All made possible by this crazy speed monster. YEAH!!
:guitarist2:




well that's enough screwing around for me at this time...later.


----------



## tylerolsen12 (Feb 8, 2007)

those r some pretty nice groups ther good shooting


----------



## Bowhunter500 (Mar 23, 2007)

haha i gotta get the camera.. and just for u.. ill go shoot here quick!


----------



## Bowhunter500 (Mar 23, 2007)

Alright.. here is a few quick shots.. its actually my first 5 shots! Im kinda in a hurry to get this on here.. i got a lot of other things to do! haha So here they are and this is with the Hoyt Xtec!


----------



## CA_Rcher12 (Oct 28, 2004)

nice slippers.
:rofl:

:bump:c'mon I know some of us can shoot.


----------



## Bowhunter500 (Mar 23, 2007)

CA_Rcher12 said:


> nice slippers.
> :rofl:
> 
> :bump:c'mon I know some of us can shoot.

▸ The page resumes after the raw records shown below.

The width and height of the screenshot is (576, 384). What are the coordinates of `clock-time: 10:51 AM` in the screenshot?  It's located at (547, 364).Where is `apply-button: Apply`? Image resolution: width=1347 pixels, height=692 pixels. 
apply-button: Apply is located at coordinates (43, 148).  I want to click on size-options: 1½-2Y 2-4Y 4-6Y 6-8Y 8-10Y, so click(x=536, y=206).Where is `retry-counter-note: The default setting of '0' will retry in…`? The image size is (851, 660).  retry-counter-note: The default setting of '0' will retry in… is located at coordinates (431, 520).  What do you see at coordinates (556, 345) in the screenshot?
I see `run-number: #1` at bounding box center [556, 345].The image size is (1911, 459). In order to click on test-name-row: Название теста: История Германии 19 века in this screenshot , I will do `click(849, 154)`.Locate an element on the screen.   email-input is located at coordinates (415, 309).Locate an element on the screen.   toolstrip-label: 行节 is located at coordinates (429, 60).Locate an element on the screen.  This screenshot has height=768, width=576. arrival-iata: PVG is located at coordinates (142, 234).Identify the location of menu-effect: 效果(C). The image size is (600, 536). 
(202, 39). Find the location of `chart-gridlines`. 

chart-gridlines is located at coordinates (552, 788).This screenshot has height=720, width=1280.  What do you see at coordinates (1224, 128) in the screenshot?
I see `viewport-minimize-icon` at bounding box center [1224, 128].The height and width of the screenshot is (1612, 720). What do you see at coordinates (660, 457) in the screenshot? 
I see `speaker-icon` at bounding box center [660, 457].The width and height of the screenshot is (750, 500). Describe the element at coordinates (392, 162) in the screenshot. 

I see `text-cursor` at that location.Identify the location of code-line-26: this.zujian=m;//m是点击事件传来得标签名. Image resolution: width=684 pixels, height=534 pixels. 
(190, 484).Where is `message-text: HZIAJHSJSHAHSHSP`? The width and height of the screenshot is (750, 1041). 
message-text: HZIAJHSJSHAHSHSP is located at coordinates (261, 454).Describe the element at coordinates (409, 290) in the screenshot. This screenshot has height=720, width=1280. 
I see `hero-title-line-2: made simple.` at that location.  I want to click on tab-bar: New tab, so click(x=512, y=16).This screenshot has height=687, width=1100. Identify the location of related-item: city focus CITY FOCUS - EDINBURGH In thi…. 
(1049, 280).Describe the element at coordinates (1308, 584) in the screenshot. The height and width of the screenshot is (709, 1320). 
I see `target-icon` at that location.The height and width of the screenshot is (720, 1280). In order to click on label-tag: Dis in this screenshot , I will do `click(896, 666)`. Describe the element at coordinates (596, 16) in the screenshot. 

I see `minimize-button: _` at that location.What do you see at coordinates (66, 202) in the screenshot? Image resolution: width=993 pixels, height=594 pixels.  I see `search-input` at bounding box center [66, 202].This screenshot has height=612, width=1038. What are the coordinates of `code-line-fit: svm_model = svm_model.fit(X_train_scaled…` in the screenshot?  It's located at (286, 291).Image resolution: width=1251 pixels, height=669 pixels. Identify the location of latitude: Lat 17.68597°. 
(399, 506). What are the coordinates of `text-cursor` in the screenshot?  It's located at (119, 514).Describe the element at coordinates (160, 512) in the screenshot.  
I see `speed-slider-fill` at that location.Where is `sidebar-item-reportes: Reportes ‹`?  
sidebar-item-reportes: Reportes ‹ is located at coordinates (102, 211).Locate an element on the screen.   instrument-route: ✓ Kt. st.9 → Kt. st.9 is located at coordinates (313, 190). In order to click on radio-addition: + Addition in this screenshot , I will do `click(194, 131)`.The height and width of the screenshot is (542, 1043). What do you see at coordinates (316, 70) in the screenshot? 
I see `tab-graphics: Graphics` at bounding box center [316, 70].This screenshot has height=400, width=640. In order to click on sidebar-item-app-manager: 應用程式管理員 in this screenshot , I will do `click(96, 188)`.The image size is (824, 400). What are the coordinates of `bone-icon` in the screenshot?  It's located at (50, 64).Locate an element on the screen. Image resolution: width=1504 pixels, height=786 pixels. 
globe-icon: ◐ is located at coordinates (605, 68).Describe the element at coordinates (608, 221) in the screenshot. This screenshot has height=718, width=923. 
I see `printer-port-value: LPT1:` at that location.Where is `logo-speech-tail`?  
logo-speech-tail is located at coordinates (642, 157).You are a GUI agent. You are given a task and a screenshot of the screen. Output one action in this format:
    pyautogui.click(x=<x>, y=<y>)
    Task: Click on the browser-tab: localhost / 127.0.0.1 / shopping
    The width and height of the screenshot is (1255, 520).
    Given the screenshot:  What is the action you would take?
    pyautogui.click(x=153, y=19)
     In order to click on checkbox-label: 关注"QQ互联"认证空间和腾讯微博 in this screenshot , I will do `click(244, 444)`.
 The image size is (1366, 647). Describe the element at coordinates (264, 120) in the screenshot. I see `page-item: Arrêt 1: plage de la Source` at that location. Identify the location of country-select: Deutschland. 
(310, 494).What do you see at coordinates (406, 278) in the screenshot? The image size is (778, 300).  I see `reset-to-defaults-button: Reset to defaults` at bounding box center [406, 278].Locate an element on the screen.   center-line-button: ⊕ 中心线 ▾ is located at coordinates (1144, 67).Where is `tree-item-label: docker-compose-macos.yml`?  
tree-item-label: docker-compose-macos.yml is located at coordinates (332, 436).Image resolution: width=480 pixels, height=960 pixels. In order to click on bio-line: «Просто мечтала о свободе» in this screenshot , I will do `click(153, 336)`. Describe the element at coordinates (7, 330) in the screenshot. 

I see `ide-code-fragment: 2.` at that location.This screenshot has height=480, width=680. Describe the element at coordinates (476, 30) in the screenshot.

Lol that was just a quick shooting too! I got my bow out.. went outside and shot! lol It was rather easy! But thats pre dang good if i do say so myself! lol


----------



## archery1 (Apr 12, 2003)

20 yards....45 arrows.


----------



## Bowhunter500 (Mar 23, 2007)

archery1 said:


> 20 yards....45 arrows.


Very nice man! Keep up the good work!


----------



## Mach12 (Apr 3, 2007)

bowhunter 500 how many yards is that


----------



## Mach12 (Apr 3, 2007)

also what sight is that .


----------



## Bowhunter500 (Mar 23, 2007)

Thats 30 yds.... My sight is a trophy taker Top pin 4! Look in my signature!


----------



## CA_Rcher12 (Oct 28, 2004)

I'm really bored so I thought I'd give this thread a

:bump:


----------



## Bowhunter500 (Mar 23, 2007)

Haha i dont have anymore pictures with me man! lol


----------



## turkyturd13 (Jul 19, 2007)

my arrows are too expensive and im too broke to go splittin em for the heck of it lol


----------



## Irishrobin (Oct 21, 2006)

ill take a picture of my group soon and post it .

no time now that school has started 

i have a 3d archery comp. on Saturday will post pics on here of it


----------